Forum Moderators: phranque
The original was this, which worked just fine all along.
RewriteEngine On
RewriteCond %{HTTP_HOST} ^example.com
RewriteRule (.*) http://www.example.com/$1 [R=301,L]
It pinged fine today and I could access with FTP, so I downloaded the .htaccess file and saw this:
RewriteEngine on
RewriteCond %{HTTP_REFERER}!^http://example.com/.*$ [NC]
RewriteCond %{HTTP_REFERER}!^http://example.com$ [NC]
RewriteCond %{HTTP_REFERER}!^http://www.example.com/.*$ [NC]
RewriteCond %{HTTP_REFERER}!^http://www.example.com$ [NC]
RewriteCond %{HTTP_REFERER}!^http://www.google.com/.*$ [NC]
RewriteCond %{HTTP_REFERER}!^http://www.google.com$ [NC]
RewriteRule .*\.(.*)$ http://www.example.com/$1 [R,NC]
No way!

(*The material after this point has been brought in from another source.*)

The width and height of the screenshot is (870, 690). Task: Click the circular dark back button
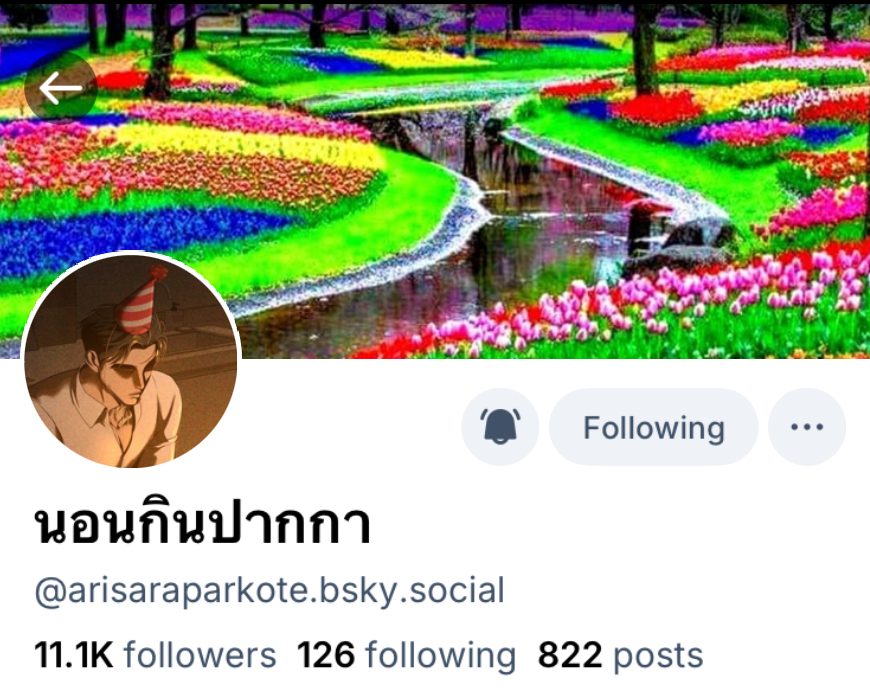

I don't believe that could happen by accident, especially with google added in there, something is too fishy.
[edited by: jdMorgan at 9:50 pm (utc) on May 25, 2007]
[edit reason] Fix resolving domain - by request [/edit]

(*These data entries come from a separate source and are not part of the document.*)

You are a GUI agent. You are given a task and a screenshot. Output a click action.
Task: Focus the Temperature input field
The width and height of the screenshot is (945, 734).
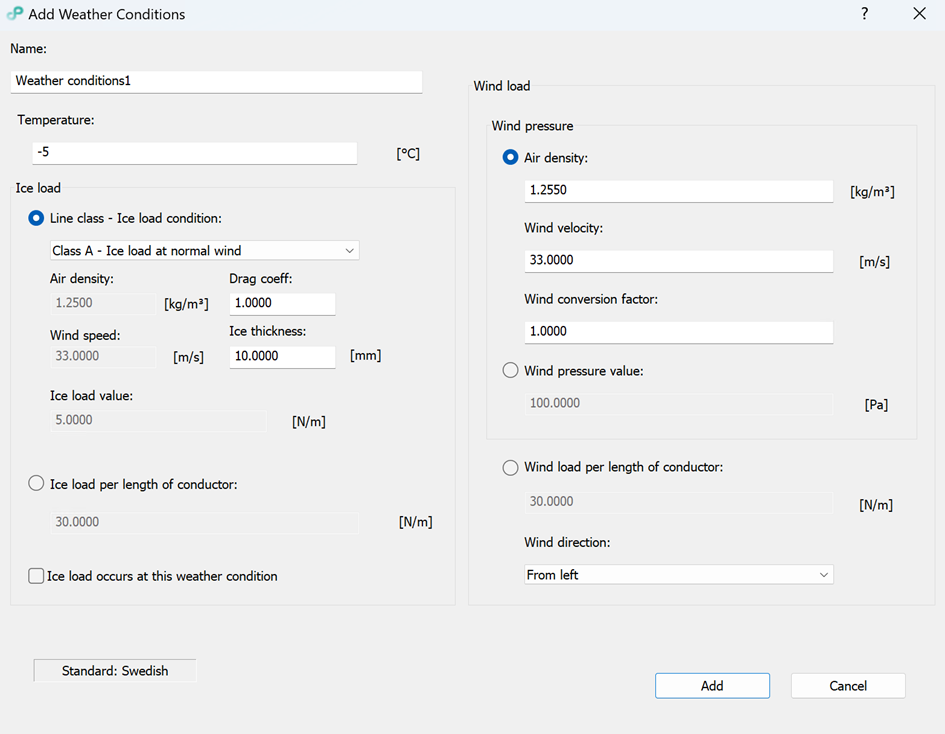(x=194, y=153)
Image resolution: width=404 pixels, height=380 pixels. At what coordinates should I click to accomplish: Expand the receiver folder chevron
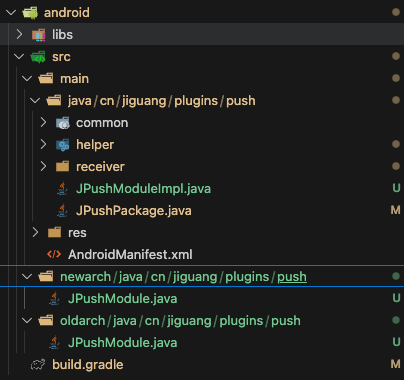(x=43, y=166)
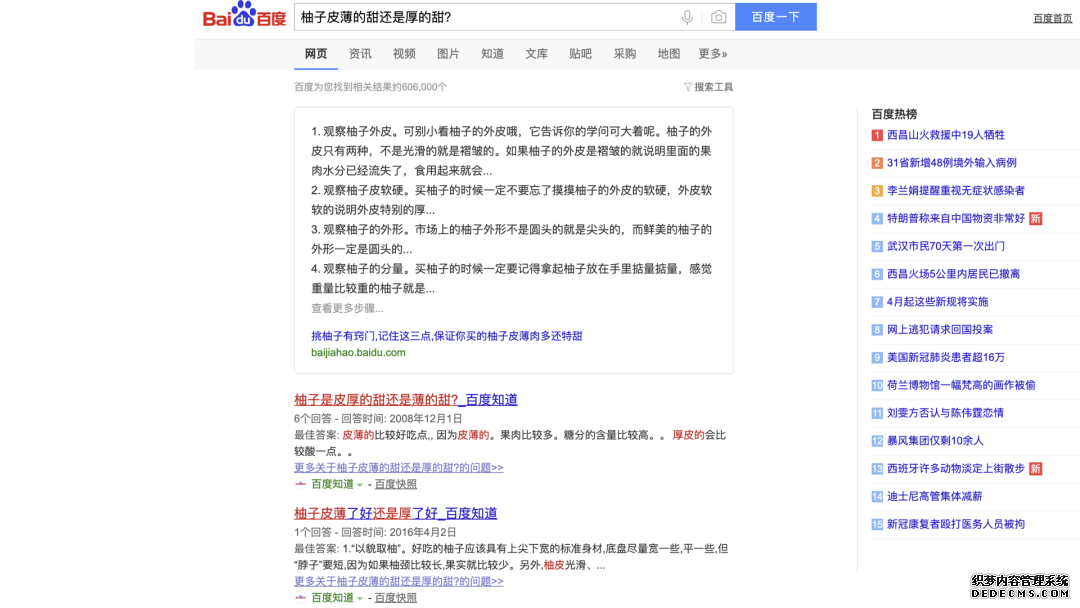This screenshot has width=1080, height=608.
Task: Click the 新 badge next to 西班牙 hot topic
Action: point(1035,468)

This code will destroy your URLs, 302-redirecting requests for <anything>.<filetype> to example.com/filetype unless the referrer is one of those listed.

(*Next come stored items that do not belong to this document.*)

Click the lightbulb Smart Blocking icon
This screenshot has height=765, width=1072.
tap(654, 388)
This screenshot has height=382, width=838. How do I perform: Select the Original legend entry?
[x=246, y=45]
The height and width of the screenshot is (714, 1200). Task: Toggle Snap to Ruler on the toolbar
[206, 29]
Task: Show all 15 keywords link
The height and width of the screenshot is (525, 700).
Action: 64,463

The code was either created by cPanel (or similar), or by someone who knows little about regular expressions and mod_rewrite. cPanel and others "write" non-optimized code like this...
Change all your passwords right away!
Jim
Jim, can you fix the exampe.com typo above, some domainer has it for type-in typos with pop-ups.
Jim
The right response to a hack is to secure the server and then stop changing things until the breach is investigated. Before replacing any files, rename them so that their original timestamps and contents can be examined. Otherwise, their forensic value is destroyed and all you can do is fix 'well-known' security problems and hope you don't get hacked again... :(
Jim
Thanks, I'll pass the info on including the filename.
I assume that the "allowed" sites listed are your own (and Google).
It has no provision to serve content if the referrer is blank or missing, so you will get blocked if you try to directly access an image etc.
It blocks anything that ends in .something. I assume that it should have only been set to block images, and so on.
This part is odd: RewriteRule .*\.(.*)$ http://www.example.com/$1 [R,NC] as it simply redirects domain.com/whatever.something to www.domain.com/something.
cPanel typically writes 'bad code' -- but it's only bad in the sense that it is un-optimized and has a 'hole' in it -- It can be by-passed by adding a valid port number to the hostname request header. In this case, the code is not only "bad," but badly-broken.